Menggantikan hak-hak seorang kreditur/berpiutang dinamakan subrogatie. Mengenai
subrogatie diatur dalam pasal 1400 sampai dengan 1403 KUH Perdata. Subrogatie
dapat terjadi karena pasal 1401 KUH Perdata dan karena Undang-undang (Pasal
1402 KUH Perdata).
B.
Penawaran
pembayaran tunai diikuti oleh penyimpanan atau penitipan uang atau barang pada
Panitera Pengadilan Negeri
Adalah suatu cara pembayaran yang
harus dilakukan apabila si berpiutang (kreditur) menolak pembayaran utang dari
debitur, setelah kreditur menolak pembayaran, debitur dapat memohon kepada
Pengadilan Negeri untuk mengesahkan penawaran pembayaran itu yang diikuti
dengan penyerahan uang atau barang sebagai tanda pelunasan atas utang debitur
kepada Panitera Pengadilan Negeri.
Setelah penawaran pembayaran itu
disahkan oleh Pengadilan Negeri, maka barang atau uang yang akan dibayarkan
itu, disimpan atau dititipkan kepada Panitera Pengadilan Negeri, dengan
demikian hapuslah utang piutang itu.
C.
Pembaharuan
utang atau novasi
Adalah suatu pembuatan perjanjian
baru yang menggantikan suatu perjanjian lama. Menurut Pasal 1413 KUH Perdata
ada 3 macam cara melaksanakan suatu pembaharuan utang atau novasi, yaitu yang
diganti debitur, krediturnya (subyeknya) atau obyek dari perjanjian itu.
D.
Perjumpaan
utang atau Kompensasi
Adalah suatu cara
penghapusan/pelunasan utang dengan jalan memperjumpakan atau memperhitungkan
utang piutang secara timbal-balik antara kreditur dan debitur. Jika
debitur mempunyai suatu piutang pada kreditur, sehingga antara debitur dan
kreditur itu sama-sama berhak untuk menagih piutang satu dengan lainnya.

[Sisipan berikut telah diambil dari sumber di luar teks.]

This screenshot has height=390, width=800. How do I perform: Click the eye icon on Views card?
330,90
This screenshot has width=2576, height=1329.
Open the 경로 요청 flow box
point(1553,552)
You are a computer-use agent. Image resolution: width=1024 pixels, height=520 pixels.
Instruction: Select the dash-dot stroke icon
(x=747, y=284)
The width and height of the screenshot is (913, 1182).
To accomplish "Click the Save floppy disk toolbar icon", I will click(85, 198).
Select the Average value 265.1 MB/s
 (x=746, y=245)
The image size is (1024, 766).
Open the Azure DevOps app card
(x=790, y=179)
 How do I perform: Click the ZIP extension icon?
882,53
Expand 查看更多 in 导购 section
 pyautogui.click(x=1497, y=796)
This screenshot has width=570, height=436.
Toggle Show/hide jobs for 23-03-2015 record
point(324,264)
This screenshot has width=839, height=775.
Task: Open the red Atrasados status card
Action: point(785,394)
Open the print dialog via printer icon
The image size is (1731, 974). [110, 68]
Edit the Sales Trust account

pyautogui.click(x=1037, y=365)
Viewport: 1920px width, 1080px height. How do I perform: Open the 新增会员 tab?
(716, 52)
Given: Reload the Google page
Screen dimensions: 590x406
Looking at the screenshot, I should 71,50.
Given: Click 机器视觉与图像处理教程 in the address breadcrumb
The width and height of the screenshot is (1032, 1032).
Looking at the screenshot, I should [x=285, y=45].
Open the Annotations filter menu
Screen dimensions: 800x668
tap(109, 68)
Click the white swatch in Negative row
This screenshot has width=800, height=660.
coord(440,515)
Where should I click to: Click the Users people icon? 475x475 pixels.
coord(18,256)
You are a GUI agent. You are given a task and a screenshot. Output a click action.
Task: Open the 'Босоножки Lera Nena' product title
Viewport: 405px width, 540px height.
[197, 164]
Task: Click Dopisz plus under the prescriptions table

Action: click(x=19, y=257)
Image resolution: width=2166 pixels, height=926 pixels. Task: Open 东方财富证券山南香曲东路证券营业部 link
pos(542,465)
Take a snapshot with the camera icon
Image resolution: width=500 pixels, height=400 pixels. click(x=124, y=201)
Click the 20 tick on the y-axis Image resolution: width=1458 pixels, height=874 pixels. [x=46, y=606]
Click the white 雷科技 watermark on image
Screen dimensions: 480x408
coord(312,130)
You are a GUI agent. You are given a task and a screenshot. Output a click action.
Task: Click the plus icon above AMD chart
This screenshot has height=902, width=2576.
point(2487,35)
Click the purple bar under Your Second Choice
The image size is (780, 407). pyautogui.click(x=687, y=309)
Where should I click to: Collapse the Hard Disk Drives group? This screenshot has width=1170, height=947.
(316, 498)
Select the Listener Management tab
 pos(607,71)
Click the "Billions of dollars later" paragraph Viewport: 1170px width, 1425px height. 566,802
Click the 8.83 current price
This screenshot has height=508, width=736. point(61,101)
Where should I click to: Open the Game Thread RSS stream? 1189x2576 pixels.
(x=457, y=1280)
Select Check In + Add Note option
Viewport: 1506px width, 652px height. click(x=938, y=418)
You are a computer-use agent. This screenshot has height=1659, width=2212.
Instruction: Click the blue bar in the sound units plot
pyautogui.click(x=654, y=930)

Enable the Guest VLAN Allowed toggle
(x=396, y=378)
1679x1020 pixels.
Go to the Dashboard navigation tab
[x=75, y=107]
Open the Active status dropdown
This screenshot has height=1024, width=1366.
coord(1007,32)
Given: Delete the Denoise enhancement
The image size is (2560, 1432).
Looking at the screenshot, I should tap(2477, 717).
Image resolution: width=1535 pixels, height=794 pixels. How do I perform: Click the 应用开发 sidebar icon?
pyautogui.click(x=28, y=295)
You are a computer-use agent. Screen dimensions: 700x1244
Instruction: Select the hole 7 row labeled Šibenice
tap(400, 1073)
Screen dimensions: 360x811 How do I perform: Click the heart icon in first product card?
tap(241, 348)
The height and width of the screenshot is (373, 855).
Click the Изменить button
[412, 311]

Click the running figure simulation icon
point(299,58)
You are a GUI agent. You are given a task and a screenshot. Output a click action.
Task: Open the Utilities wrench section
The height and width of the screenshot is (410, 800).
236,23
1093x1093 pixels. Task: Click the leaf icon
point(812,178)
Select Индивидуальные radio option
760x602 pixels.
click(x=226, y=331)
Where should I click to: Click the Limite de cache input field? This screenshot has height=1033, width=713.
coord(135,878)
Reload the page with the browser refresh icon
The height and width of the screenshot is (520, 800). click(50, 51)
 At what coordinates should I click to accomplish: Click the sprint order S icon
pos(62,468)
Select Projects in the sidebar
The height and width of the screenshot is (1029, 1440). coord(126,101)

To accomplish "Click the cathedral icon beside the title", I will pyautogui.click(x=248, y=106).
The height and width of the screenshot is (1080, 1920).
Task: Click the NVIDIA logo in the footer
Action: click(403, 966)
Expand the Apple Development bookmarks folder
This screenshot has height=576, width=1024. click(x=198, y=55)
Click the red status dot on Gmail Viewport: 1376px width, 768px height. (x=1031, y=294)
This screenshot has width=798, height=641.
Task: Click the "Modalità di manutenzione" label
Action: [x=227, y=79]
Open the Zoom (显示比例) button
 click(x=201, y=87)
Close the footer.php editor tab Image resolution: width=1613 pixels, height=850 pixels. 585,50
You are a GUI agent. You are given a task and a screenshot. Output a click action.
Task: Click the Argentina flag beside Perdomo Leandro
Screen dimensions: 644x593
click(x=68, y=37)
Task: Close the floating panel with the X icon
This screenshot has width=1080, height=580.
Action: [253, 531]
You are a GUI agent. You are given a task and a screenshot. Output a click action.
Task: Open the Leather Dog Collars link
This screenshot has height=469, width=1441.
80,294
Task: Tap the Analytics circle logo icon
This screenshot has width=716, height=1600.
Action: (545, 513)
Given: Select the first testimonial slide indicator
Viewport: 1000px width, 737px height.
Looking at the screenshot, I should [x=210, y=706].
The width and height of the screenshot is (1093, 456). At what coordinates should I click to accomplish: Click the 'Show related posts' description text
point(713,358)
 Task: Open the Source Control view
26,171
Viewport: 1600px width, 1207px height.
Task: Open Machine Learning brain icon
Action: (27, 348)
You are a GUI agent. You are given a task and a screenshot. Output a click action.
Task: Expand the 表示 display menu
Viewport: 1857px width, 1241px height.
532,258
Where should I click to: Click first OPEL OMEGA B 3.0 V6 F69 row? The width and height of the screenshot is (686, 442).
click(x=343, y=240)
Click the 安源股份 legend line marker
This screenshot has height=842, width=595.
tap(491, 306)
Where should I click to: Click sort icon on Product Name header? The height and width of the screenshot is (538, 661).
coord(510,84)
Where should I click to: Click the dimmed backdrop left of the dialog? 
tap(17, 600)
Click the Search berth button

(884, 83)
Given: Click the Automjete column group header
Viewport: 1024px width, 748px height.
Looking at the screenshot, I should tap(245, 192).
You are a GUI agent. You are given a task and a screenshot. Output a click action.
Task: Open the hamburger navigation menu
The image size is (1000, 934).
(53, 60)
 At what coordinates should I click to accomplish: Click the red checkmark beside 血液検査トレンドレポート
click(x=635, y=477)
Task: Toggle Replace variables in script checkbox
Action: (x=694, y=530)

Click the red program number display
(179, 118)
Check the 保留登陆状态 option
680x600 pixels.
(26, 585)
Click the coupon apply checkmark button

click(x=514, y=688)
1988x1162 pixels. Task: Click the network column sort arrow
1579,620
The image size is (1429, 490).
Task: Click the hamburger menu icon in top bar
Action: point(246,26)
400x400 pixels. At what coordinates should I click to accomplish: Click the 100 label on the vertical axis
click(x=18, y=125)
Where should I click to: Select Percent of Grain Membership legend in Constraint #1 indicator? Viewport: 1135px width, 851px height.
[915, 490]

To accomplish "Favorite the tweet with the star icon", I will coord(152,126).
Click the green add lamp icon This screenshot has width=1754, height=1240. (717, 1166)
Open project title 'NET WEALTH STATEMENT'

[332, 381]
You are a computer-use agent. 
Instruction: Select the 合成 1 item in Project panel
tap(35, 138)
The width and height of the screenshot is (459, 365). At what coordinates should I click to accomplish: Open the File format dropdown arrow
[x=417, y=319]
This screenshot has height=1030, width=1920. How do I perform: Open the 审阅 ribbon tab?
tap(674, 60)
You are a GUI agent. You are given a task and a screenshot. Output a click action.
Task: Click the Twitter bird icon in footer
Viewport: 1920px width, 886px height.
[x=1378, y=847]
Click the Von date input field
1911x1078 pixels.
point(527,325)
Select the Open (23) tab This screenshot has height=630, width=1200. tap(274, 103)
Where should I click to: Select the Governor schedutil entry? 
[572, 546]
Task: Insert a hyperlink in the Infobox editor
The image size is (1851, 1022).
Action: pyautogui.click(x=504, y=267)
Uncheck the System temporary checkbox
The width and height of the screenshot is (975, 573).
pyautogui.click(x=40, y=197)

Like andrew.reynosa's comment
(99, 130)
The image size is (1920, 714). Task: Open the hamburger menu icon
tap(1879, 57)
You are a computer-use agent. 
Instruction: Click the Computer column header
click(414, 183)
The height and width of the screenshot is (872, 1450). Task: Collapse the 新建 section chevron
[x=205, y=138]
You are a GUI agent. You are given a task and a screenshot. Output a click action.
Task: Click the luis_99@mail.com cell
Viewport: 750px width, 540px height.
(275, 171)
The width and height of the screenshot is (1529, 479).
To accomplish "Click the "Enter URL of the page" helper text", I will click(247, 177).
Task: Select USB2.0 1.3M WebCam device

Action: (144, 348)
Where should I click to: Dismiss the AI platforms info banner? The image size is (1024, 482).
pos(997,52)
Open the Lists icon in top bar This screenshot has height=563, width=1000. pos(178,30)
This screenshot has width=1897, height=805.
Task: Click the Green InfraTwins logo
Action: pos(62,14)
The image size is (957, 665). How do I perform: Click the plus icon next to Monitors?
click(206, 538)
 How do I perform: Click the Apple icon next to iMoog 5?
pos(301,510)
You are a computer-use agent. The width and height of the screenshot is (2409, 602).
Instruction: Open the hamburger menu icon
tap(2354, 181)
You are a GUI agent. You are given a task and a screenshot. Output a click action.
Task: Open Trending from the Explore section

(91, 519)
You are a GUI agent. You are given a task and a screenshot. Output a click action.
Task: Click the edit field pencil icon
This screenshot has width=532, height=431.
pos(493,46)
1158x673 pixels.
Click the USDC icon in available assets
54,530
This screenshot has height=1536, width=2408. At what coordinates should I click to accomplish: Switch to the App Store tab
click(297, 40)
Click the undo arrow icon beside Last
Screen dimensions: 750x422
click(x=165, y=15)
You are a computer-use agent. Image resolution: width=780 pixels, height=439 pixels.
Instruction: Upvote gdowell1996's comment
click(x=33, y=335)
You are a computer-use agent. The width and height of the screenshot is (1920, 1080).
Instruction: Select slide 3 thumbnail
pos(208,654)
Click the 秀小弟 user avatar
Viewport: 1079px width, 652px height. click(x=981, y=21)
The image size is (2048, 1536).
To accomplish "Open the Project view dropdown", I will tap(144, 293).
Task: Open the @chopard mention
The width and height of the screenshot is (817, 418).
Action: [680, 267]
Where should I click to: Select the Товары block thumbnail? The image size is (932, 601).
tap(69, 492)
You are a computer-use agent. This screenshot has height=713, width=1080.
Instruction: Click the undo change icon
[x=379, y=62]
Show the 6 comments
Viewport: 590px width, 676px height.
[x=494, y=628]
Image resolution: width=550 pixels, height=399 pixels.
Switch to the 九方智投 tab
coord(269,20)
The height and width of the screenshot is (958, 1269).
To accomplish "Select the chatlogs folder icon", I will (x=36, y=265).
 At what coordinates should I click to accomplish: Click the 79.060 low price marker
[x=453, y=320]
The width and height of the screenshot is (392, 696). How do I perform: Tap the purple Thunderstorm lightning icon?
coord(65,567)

Menurut pasal 1429 KUH Perdata,
perjumpaan utang ini dapat terjadi dengan tidak membedakan darimana sumber
utang-piutang antara kedua belah pihak itu telah terjadi, kecuali:
·
Apabila
penghapusan/pelunasan itu dilakukan dengan cara yang berlawanan dengan hukum.
·
Apabila
dituntutnya pengembalian barang sesuatu yang dititipkan atau dipinjamkan.
·
Terdapat
sesuatu utang yang bersumber pada tunjangan nafkah yang telah dinyatakan tak
dapat disita (alimentasi).
E.
Percampuran utang
Adalah apabila kedudukan sebagai
orang berpiutang (kreditur) dan orang berutang (debitur) berkumpul pada satu
orang, maka terjadilah demi hukum suatu percampuran utang dengan mana
utang-piutang itu dihapuskan, misalnya: debitur menikah dengan krediturnya,
atau debitur ditunjuk sebagai ahli waris tunggal oleh krediturnya.
F.
Pembebasan utang
Menurut pasal 1439 KUH Perdata,
Pembebasan utang adalah suatu perjanjian yang berisi kreditur dengan sukarela
membebaskan debitur dari segala kewajibannya.
G.
Musnahnya barang yang terutang
Adalah jika barang tertentu yang
menjadi obyek perjanjian musnah, tak lagi dapat diperdagangkan, atau hilang,
hingga sama sekali tak diketahui apakah barang itu masih ada, maka hapuslah
perikatannya, jika barang tadi musnah atau hilang di luar kesalahan si berutang
dan sebelum ia lalai menyerahkannya.
H.
Batal/Pembatalan
Menurut pasal 1446 KUH Perdata
adalah, pembatalan atas perjanjian yang telah dibuat antara kedua belah pihak
yang melakukan perjanjian, dapat dimintakan pembatalannya kepada Hakim, bila
salah satu pihak yang melakukan perjanjian itu tidak memenuhi syarat subyektif
yang tercantum pada syarat sahnya perjanjian.
Menurut Prof. Subekti
permintaan pembatalan perjanjian yang tidak memenuhi
syarat subyektif dapat dilakukan dengan
dua cara, yaitu:
·
Secara aktif
menuntut pembatalan perjanjian tersebut di depan hakim
·
Secara
pembelaan maksudnya adalah menunggu sampai digugat di depan hakim untuk
memenuhi perjanjian dan baru mengajukan kekurangan dari perjanjian itu.
I.
Berlakunya
suatu syarat batal
Menurut pasal 1265 KUH Perdata,
syarat batal adalah suatu syarat yang apabila terpenuhi, menghentikan
perjanjian dan membawa segala sesuatu kembali pada keadaan semula seolah-olah
tidak penah terjadi perjanjian.
J.
Lewat waktu
Menurut pasal 1946 KUH Perdata,
daluwarsa atau lewat waktu adalah suatu upaya untuk memperoleh sesuatu atau
untuk dibebaskan dari suatu perjanjian dengan lewatnya suatu waktu tertentu dan
atas syarat-syarat yang ditentukan oleh undang-undang.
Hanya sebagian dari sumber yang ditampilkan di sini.